A basic histogran shows the α distribution across layers. Well-trained models cluster with α in [2–4] (d-e). Layers with α>6 look almost Random-Like and potentially underfit and/or too large. Layers with α>2 lie in the Very-Heavy-Tailed (VHT) Universality Class (e), and appear to be overfit (as noted by SETOL). In theory, generally speaking, Layers with α closer to 2 are better trained.
details_df.alpha.plot.hist(bins=100)
ax.axvline(2, color='red', linestyle='--', linewidth=2)
ax.axvline(6, color='orange', linestyle='--', linewidth=2)
ax.set_xlabel("alpha (α)")
ax.set_ylabel("count")
This a plot of layer_id vs the HTSR α. table flows indicate healthy training. Different architectures have different Correlation Flow patterns, as shown in the Nature C. paper. For LLMs (Llama in particular), we typically find that the K and Q matrices have α≈2.
ax = details_df.plot(x='layer_id',y='alpha')
ax.axhline(2, color='red', linestyle='--')
ax.axhline(6, color='orange', linestyle='--')
ax.set_ylabel("alpha (α)")
ax.set_xlabel("layer index")
One can detect optimal layers by looking for α≈2, and inspecting the log-log plot to see the fit is good. To avoid false positives, one should also check that the ERG (detX) condition is satisified (see SETOL). You also want to check that there are no Correlation Traps (see below).
details_df = watcher.analyze(plot=True, detX=True)
Layers with α<2 often memorize patterns or become unstable.
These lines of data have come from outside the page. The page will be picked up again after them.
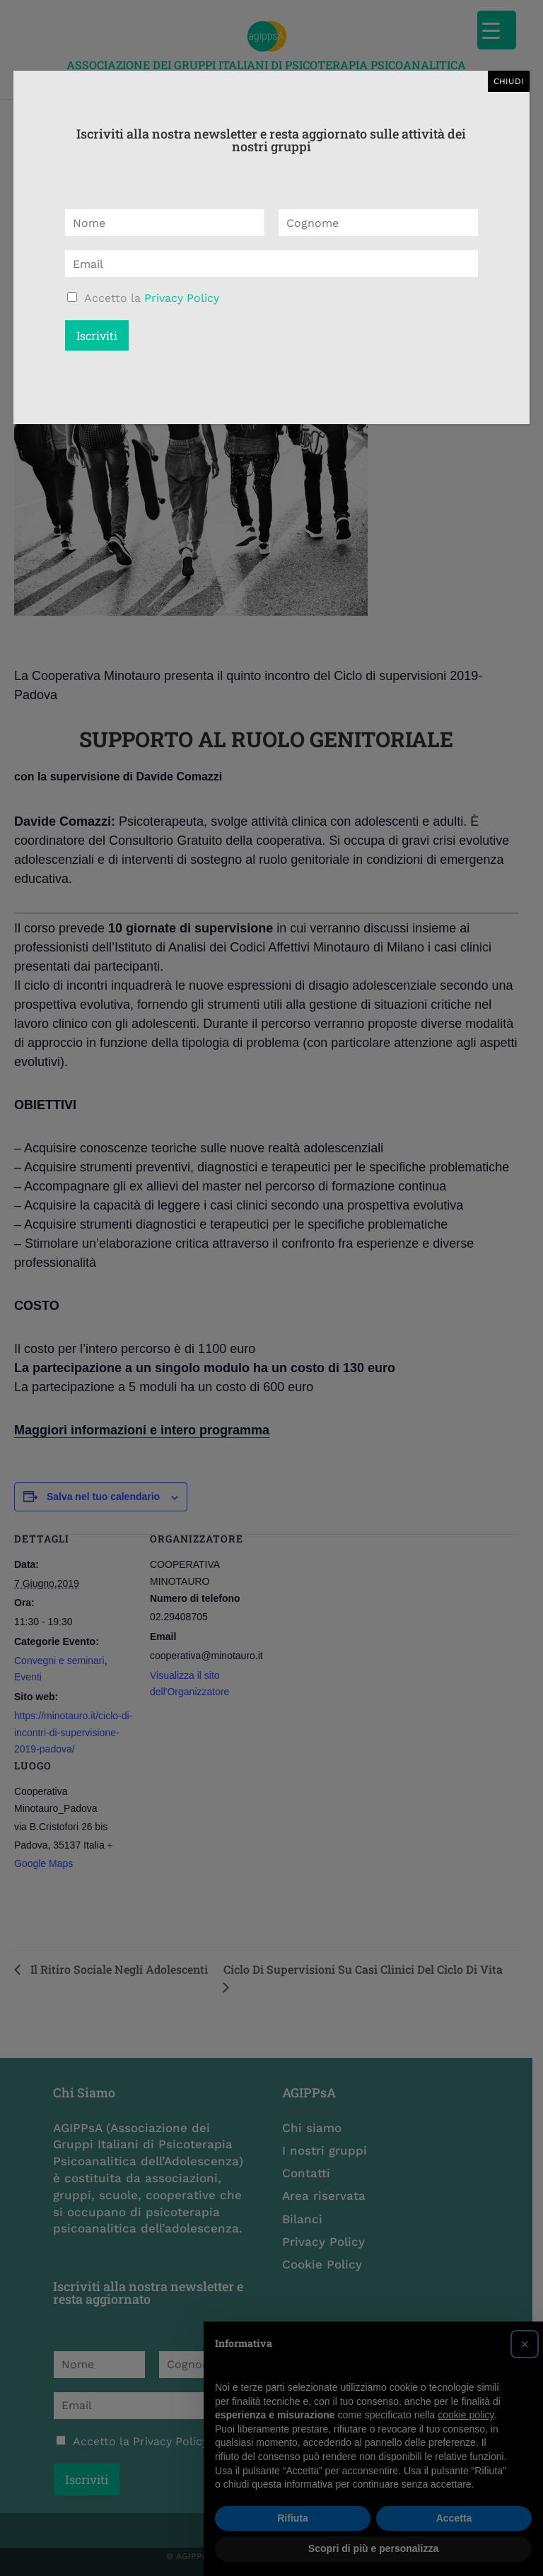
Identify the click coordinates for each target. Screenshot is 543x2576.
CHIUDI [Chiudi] (509, 81)
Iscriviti (96, 335)
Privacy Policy (181, 298)
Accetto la (151, 298)
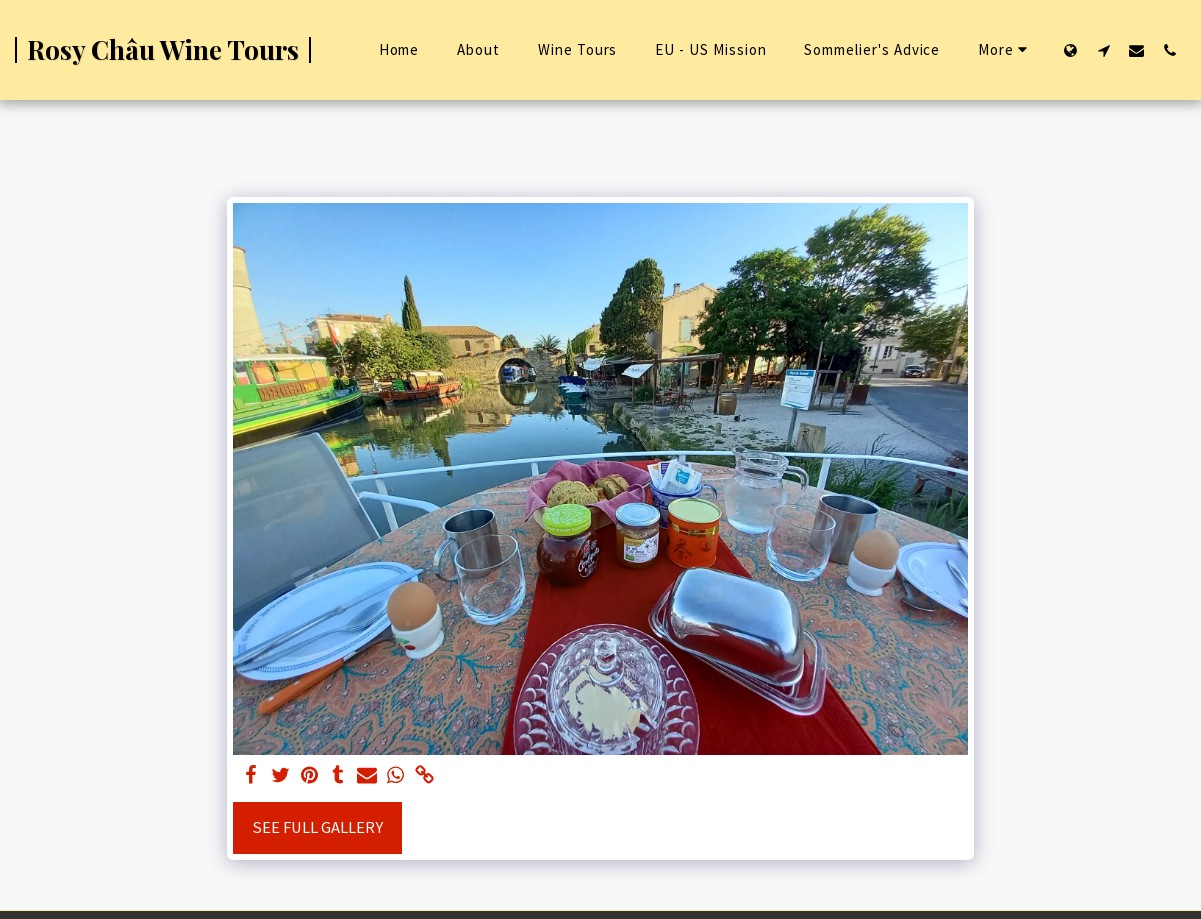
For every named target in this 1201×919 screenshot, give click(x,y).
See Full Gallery (317, 827)
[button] (1103, 50)
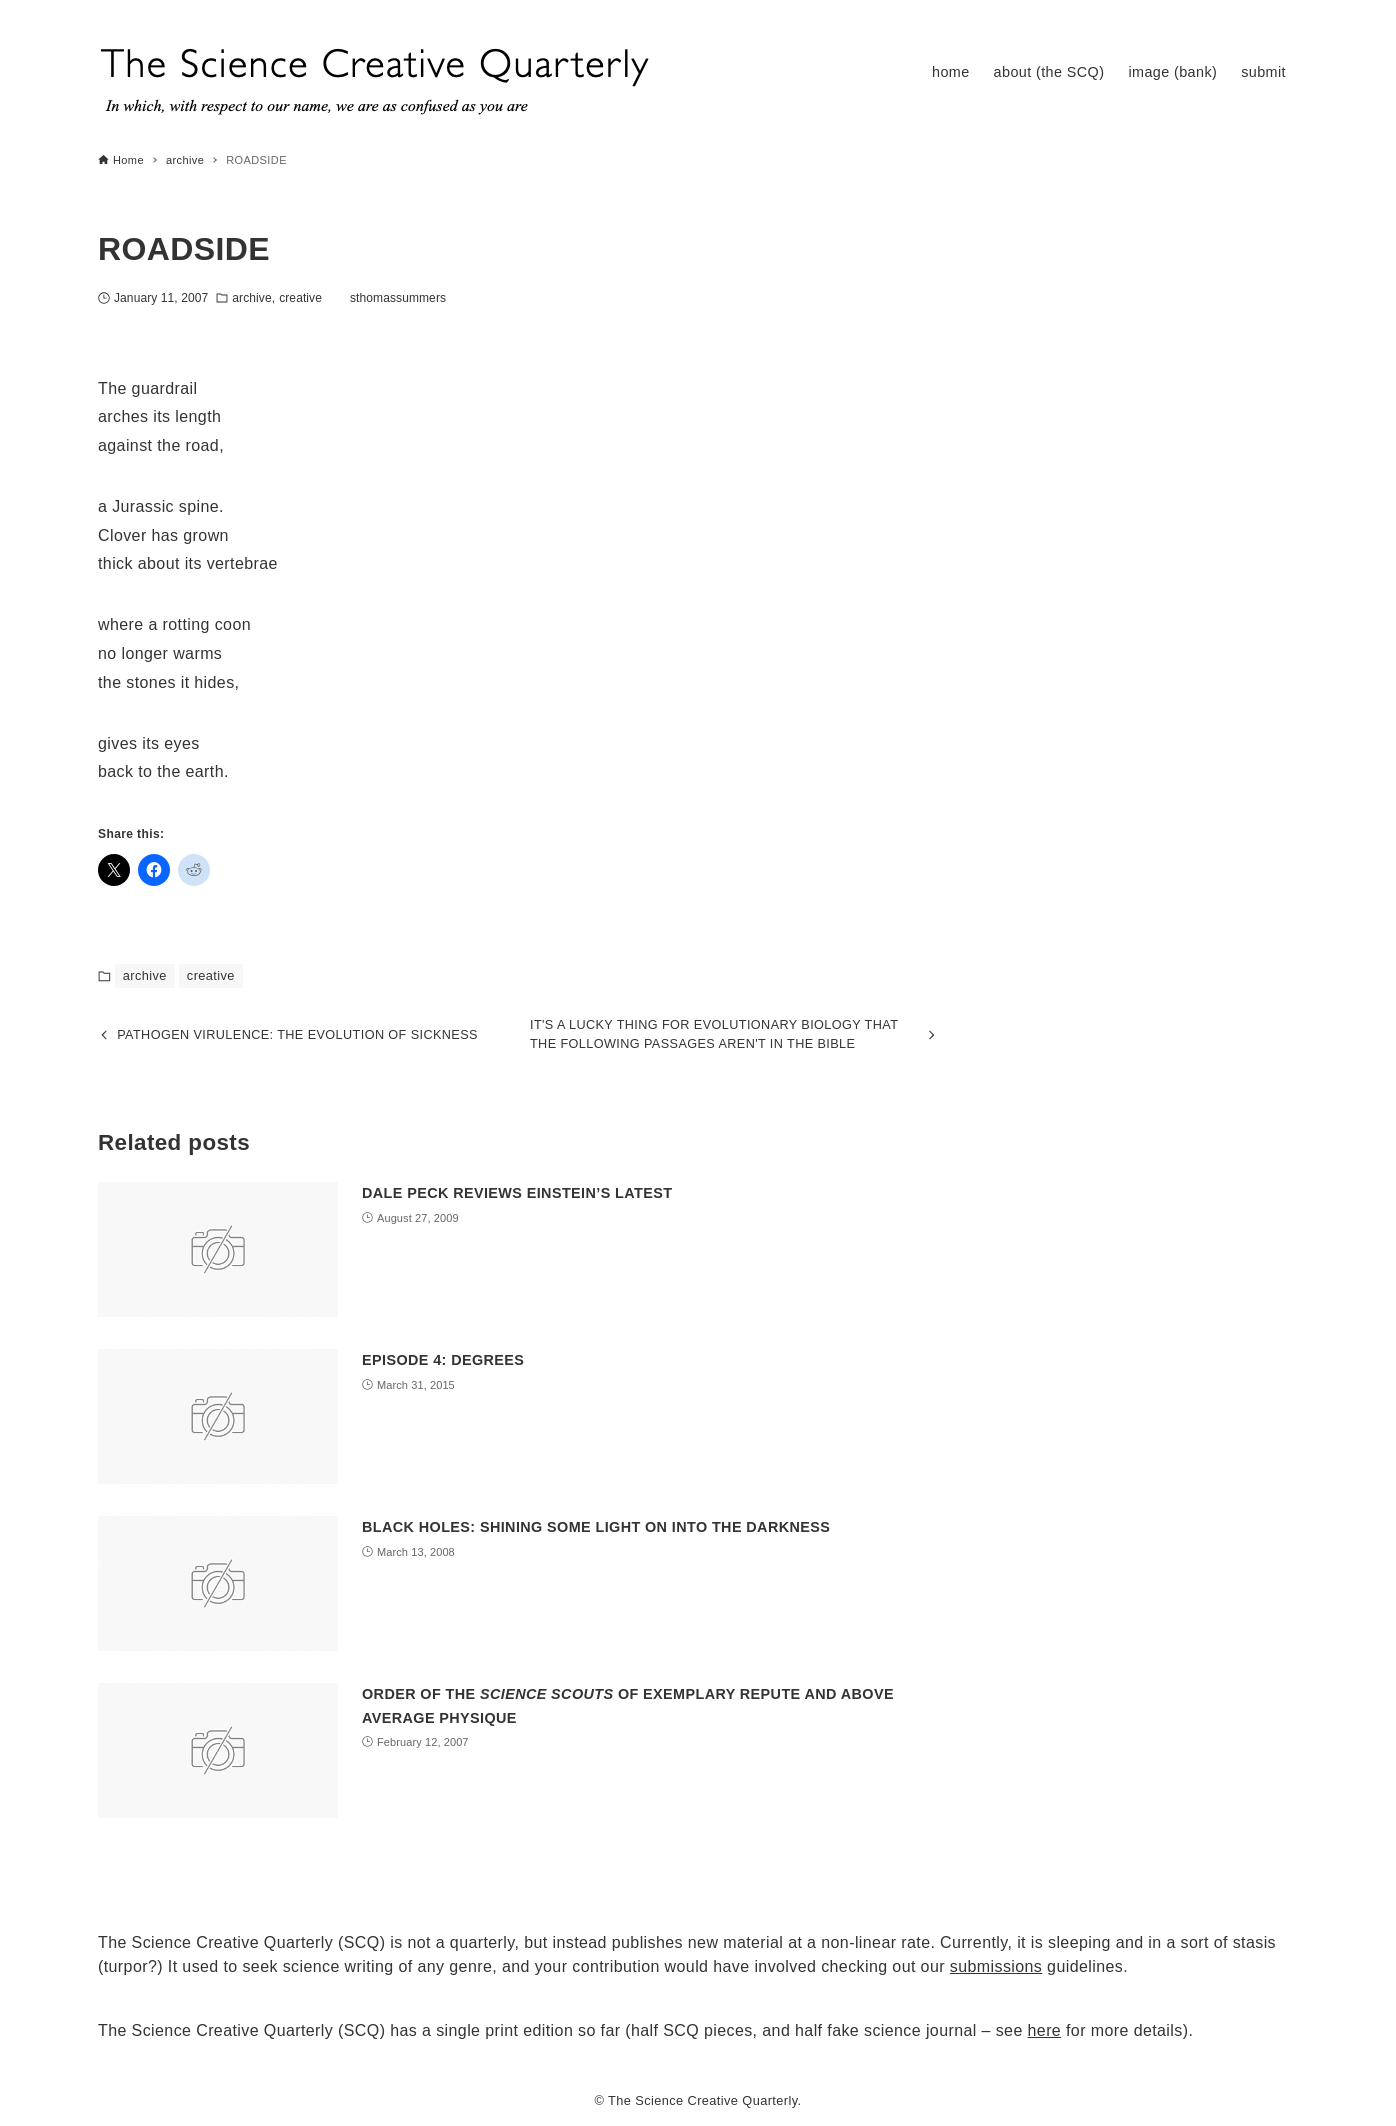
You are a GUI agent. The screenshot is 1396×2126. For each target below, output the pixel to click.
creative (300, 298)
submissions (996, 1966)
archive (251, 298)
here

Sometimes the first few layers of a model may show this, and we think they may be memorizing abstract patterns necessary for generalization. When later layers show this, we think this is evidence of memorization and/or confusion, making predictions less effective on out-of-distribution examples.
details_df = watcher.analyze(plot=True)
Randomized vs trained ESD reveals distorted spectra and traps. Correlation Traps appear as orange vertical lines, far to the right of the red bulk region. They are evidence of undeseriable overfitting. In the details dataframe, they are also called rand_num_spikes. They frequently appear when the layer learning rate is too large, but can appear for other reasons as well.
details_df = watcher.analyze(plot=True, randomize=True)
Compare α layer-by-layer between a base model and a fine-tuned model. This shows where fine-tuning improved structure (α moves toward 2) or made it worse (α drifts <2 or >6).
details_df = watcher.analyze(model=fine_tuned_model, base_model=base_model)
details_df[['layer_id','alpha','base_alpha']].plot(x='layer_id')
plt.axhline(2, color='red')
All of the plot types shown above (α histograms, Correlation Flow, Ideal α≈2 layers, Very Heavy-Tailed overfitting, Correlation Traps, etc.) can be reproduced by training a simple 3-layer MLP under different learning rates and batch sizes. These experiments naturally generate all the HTSR phase behaviors.
See the example notebooks in the WeightWatcher-Examples GitHub Repository .
These notebooks demonstrate how different training hyperparameters drive the layer spectra into the various HTSR phases.